“That is all I want in life: for this pain to seem purposeful.”
“Your daughter has systemic lupus erythematosus.”
It was six simple words, strung together in a sentence that would dramatically change a young family’s life, as they nervously sat in an exam room at Starship Hospital 23 years ago.
I believe all parents have dreams and hopes of how their young child is going to grow up in this world. Will they be good at sports or singing? Will they be tall like their mother or have their grandfather’s cheeky smile? Right-handed or left-handed?
My parents would NEVER have imagined sitting in a specialist’s office being told that their 3-year-old daughter had a chronic illness that would dramatically change her life path. For one, the odds of not being diagnosed with lupus were dramatically in my favour. Research indicates that lupus is commonly diagnosed between the ages of 15 and 35 and is more common in those of non-European descent. Of course I have learnt now that I seem to be the exception to that rule.
My life so far has been anything but easy. I am not going to sugar-coat that for you. Every day holds a new challenge to overcome and lupus always has a tight grip on me. From the age of three I had to learn to start taking many medications, and the innocence of being a child was replaced with the uncharted territory of the medical world. My wellness and ability to function were based on blood results and the movement of my joints. Learning my ABCs was replaced with learning about SLE (systemic lupus erythematosus).
I do not personally remember the day of my diagnosis or the path we took to end up there. I do not remember a life without lupus; a life without pain. My parents, of course, vividly recall the dramatic change in their once bubbly, bright, vivacious young daughter. Up to just before I was three I was well and healthy. I reached all my milestones and even began to walk at nine months. I am told my parents became concerned when I began to cry if anyone tried to pick me up or touched my joints; I reverted back to crawling most nights; I lost a dramatic amount of weight and my body became covered in a rash. My joints also looked noticeably swollen and red. Before their very eyes, my parents saw their young girl go from a happy, smiley and content toddler into grizzly and unsettled one. Lupus can be very difficult to diagnose and many people go for years without identifyng the disease. In my case, we obtained a diagnosis pretty quickly due to my blood markers clearly indicating the disease.
When I tell people I have lupus I am often met with confused faces. I can hear the question before it leaves the person’s mouth, “But what is lupus, Liv?” I remember being in the emergency room once and my nurse saying to me, “I don’t know what lupus is but I remember hearing it mentioned in an episode of House (TV show).”

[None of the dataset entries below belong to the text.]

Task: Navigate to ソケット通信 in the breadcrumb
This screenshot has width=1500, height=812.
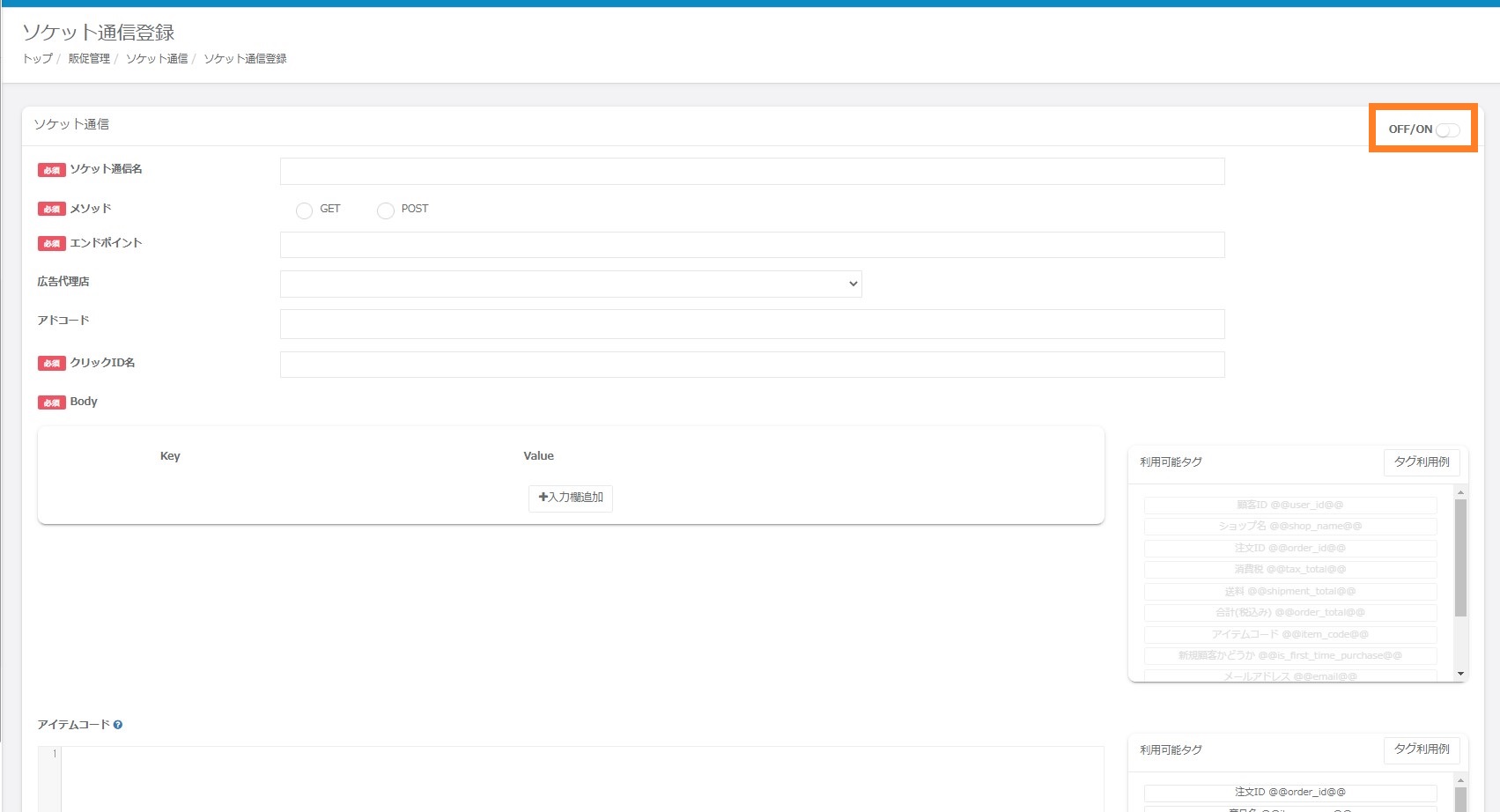Action: pos(157,59)
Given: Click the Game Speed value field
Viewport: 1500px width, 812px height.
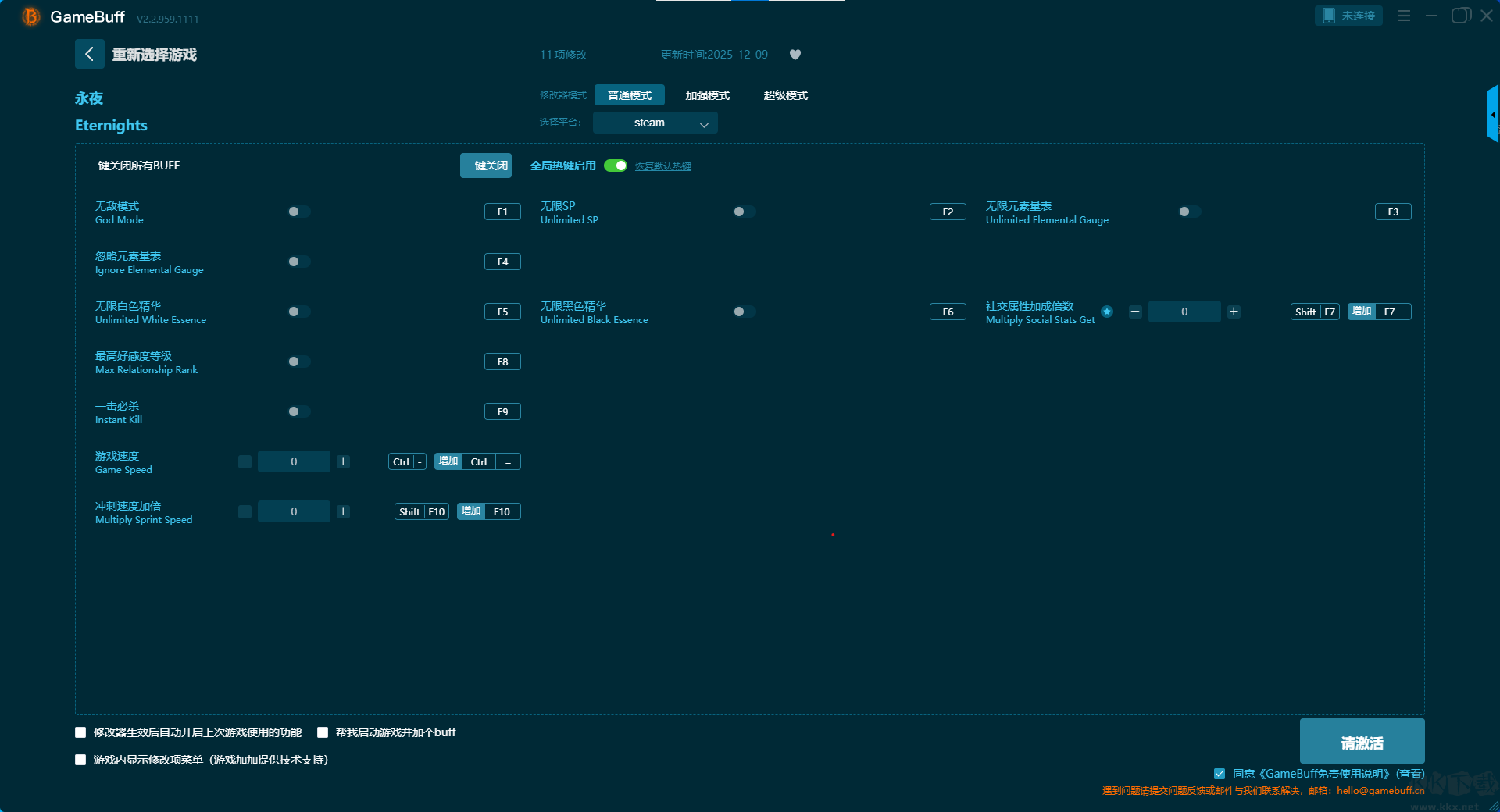Looking at the screenshot, I should 294,461.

This is how I would explain lupus in my own words: Lupus is a chronic autoimmune illness that can affect any part of the body. For some reason my immune system has become overactive and instead of fighting harmful viruses and other foreign invaders like it should, it attacks my healthy tissues. It is almost as though my body is allergic to itself. Due to the fact that lupus can affect any system in the body, patients rarely experience the exact same symptoms. One patient’s kidneys may be affected, whereas for another it may be their joints, and for the third, their skin. I live in constant fear of which system is going to be lupus’ next target. For these reasons, lupus is often referred to as the ‘great imitator’.

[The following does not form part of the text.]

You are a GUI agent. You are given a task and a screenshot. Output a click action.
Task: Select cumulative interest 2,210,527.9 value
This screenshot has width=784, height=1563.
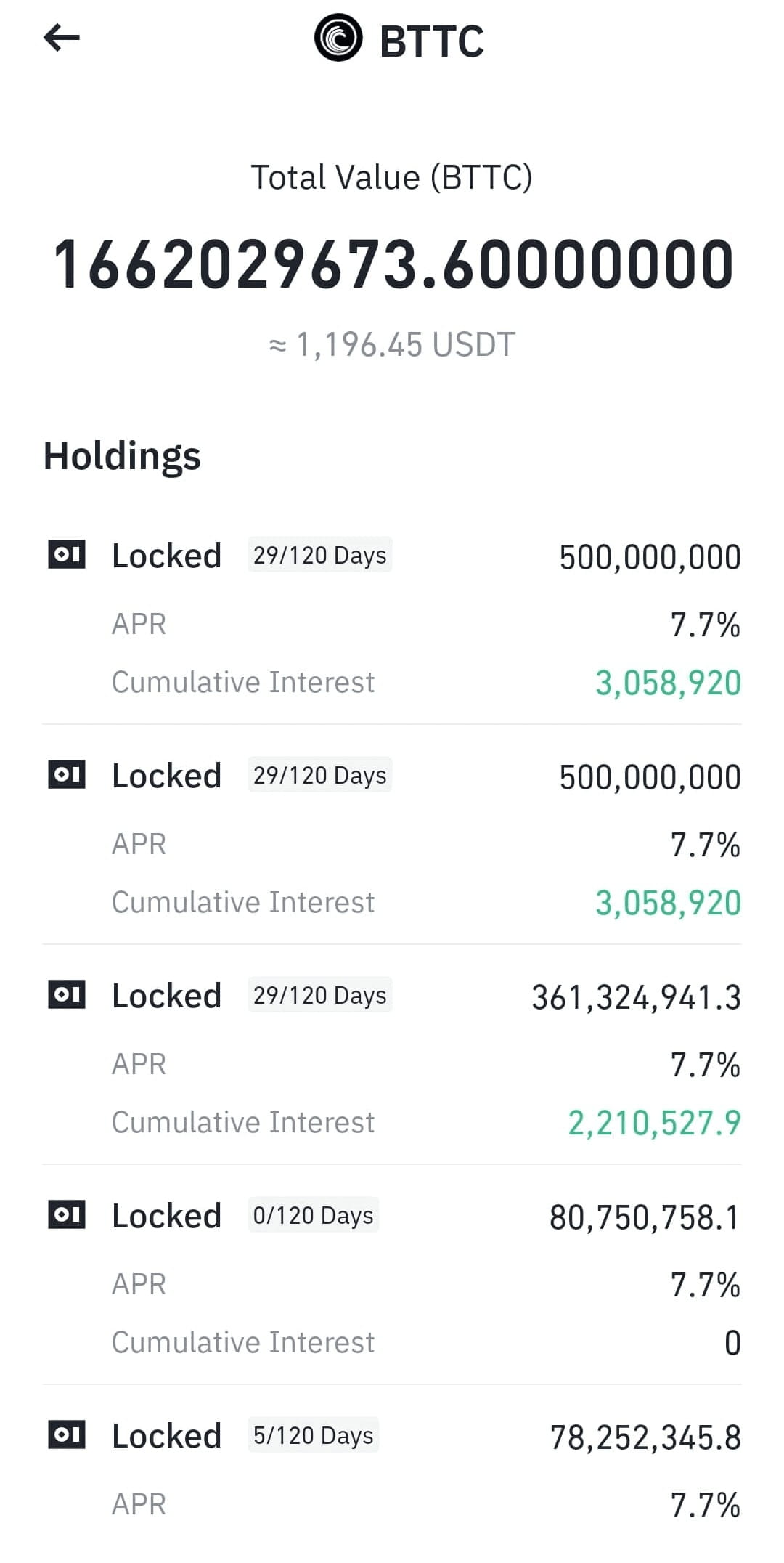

Twenty three years after my diagnosis, lupus is still throwing my body into battle mode. I am still searching to find the right combination of medications and spend way too much time in doctors’ waiting rooms. Every day there are new obstacles and challenges to overcome but these always bring new learning and continue to shape me into the person I am today – someone who knows great pain but also experiences immense joy; a person who has to live with limitations due to her illness but does not give up on living a fulfilled life. Through the tough times there are always blessings – sometimes we just have to look a little harder. My greatest blessing is the incredible people I share my life with. Lupus is strong and powerful but the fierce love and support I receive from my family and friends is always much stronger.
Arthritis New Zealand has been an influential part of my journey in learning to live with lupus. When I was younger, my Mum would attend support groups and even though she was the only one with a young child with lupus, she found comfort in being able to talk to others. As a family we have collected during appeal week and continue to do our part to spread awareness. I have featured many times in our local newspaper, spoken to support groups and also shared my story for the Arthritis NZ donor mail. In 2010 it was an honour to be awarded the Arthritis NZ Young Achievers Award. That night is still one of my most precious memories. All these moments have given me the courage to stand up and tell my story.
How nice it would be to spread enough awareness about the fact that young people DO get arthritis, so that we no longer have to hear the words, “Oh yeah, my grandma has that too!” Until that day I will continue to openly share my story in order to help others and for the sake of the little girl who used to do everything in her power to hide her illness from everyone. I am no longer hiding!
So buckle in because it’s a bumpy ride!